Súbitamente tuvo la sensación de que alguien se encontraba parado a sus espaldas. Se volvió rápidamente, haciendo que su casco arrojara un rayo de luz a lo largo del corredor. Estaba completamente desierto. Sus nervios estaban en el límite. No comunicó nada a Dag, y atravesó el umbral.

Al hacerlo, Pavlysh se encontró en el centro de un espacioso cuarto con sus paredes cubiertas de anaqueles; varios de los cuales se hallaban ocupados por cajas. Miró dentro de una de ellas, pero le resultó imposible imaginarse su contenido original: un indefinido polvo llenaba una tercera parte de ella.

Su lámpara descubrió otro jirón de tela blanca en un lejano rincón del cuarto, pero ahora decidió mantenerse alejado hasta que pudiera fijarlo con alguna sustancia preservadora. Cuando retornaran a la tierra resultaría interesante analizarlo.

Sin embargo, enfocó el rayo de luz de su casco en el trozo de género, y pensó que distinguía algo escrito en él. Quizá se había equivocado. Dio un paso acercándose. Una inscripción negra se hizo claramente visible; Pavlysh se inclinó hacia adelante, agachándose luego.

— Mi nombre es Natasha — murmuró, leyendo los caracteres rusos impresos en el género.

En ese momento perdió ligeramente el equilibrio, y su mano rozó el jirón de tela. Este se desmoronó, convertido en polvo. Y con él la inscripción.

— Mi nombre es Natasha — repitió Pavlysh.

—¿Qué? —preguntó Dag.

— Era lo que decía aquí: «Mi nombre es Natasha».

—¿Dónde, por el amor de Dios?

— En ningún lado ahora. Lo toqué y se desvaneció.

— Slava — continuó Dag suavemente—, tranquilízate.
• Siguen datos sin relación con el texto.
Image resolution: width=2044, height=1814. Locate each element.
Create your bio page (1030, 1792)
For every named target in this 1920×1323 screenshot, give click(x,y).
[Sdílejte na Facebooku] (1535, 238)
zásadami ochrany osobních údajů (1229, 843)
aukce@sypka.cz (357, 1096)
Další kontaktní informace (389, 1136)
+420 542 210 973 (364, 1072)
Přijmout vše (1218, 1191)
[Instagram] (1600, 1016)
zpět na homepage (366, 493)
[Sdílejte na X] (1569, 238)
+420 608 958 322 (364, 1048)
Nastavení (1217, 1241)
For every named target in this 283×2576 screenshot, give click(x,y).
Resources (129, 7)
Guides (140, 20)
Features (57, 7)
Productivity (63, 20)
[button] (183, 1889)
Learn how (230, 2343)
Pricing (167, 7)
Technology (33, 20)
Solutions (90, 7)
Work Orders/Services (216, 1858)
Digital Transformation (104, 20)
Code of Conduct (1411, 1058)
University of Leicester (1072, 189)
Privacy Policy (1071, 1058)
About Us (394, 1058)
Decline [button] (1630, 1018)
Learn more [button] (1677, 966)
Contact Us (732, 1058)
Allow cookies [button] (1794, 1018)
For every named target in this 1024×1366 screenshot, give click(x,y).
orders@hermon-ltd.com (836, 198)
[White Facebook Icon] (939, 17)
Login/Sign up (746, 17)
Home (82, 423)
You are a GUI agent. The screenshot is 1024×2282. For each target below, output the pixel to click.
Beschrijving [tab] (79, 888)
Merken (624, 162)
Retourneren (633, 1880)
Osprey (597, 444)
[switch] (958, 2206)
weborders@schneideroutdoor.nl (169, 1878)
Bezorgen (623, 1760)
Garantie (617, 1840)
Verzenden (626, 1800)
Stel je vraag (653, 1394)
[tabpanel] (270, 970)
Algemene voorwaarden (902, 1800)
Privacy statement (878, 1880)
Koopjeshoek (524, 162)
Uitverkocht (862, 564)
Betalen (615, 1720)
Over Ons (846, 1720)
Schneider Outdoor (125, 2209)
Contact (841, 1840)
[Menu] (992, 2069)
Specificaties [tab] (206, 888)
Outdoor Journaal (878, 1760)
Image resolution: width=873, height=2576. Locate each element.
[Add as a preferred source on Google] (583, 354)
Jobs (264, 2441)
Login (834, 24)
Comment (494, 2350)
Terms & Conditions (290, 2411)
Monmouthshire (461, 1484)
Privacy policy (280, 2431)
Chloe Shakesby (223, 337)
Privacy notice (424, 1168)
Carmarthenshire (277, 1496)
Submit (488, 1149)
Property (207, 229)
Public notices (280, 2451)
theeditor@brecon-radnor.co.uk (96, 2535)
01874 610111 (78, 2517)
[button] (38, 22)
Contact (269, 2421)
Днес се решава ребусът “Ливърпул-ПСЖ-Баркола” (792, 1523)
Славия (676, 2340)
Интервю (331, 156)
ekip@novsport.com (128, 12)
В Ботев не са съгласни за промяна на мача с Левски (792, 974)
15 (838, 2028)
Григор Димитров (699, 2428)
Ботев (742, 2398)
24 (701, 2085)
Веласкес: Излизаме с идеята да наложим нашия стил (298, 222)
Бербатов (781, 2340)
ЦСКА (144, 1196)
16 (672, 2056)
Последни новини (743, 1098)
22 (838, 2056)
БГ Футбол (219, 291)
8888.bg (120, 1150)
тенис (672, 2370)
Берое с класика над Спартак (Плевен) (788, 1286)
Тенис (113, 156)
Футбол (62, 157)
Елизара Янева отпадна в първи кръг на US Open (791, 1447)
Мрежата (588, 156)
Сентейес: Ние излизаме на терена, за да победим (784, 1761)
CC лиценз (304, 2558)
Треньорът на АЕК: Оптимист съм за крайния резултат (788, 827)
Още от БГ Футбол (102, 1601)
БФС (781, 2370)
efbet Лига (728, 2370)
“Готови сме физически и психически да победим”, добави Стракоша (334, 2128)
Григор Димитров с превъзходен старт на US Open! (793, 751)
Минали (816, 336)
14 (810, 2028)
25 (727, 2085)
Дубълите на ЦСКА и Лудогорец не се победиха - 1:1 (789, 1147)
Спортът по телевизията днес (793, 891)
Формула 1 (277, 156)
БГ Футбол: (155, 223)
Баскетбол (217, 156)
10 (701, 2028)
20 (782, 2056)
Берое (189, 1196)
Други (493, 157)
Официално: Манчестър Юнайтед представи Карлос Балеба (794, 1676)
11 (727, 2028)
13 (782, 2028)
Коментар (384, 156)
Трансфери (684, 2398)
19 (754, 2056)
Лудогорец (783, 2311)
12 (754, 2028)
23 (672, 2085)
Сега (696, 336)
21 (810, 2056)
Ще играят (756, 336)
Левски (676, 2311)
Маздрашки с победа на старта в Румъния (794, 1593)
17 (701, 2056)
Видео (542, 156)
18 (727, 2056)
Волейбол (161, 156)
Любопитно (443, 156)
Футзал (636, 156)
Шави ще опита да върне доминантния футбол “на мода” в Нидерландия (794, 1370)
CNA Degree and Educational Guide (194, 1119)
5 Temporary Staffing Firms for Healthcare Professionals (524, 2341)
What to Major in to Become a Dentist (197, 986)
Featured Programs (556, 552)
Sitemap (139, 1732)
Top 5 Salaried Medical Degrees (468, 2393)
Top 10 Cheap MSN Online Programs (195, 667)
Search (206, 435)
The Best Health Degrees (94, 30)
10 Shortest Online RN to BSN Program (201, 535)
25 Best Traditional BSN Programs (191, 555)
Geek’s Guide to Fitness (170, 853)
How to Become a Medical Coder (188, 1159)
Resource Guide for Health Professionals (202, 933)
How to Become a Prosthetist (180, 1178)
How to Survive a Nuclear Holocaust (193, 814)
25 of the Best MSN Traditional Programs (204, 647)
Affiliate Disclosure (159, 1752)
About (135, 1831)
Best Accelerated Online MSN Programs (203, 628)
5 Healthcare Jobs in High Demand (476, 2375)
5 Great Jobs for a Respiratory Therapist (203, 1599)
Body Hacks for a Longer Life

— Estoy completamente tranquilo — contestó Pavlysh.

Hasta ese momento, el navío no había sido más que un simple fantasma para Pavlysh, su realidad, una mera convención impuesta por las reglas del juego. Incluso a medida que bocetaba la red de corredores y compuertas en el plano, no podía desprenderse de una cierta percepción de la realidad impuesta artificialmente. Se sentía como un ratón inteligente en el laberinto de pruebas de un laboratorio, pero a diferencia del roedor real, Pavlysh sabía que el laberinto era finito, y que se desplazaba a través del espacio cósmico, en dirección al Sistema Solar.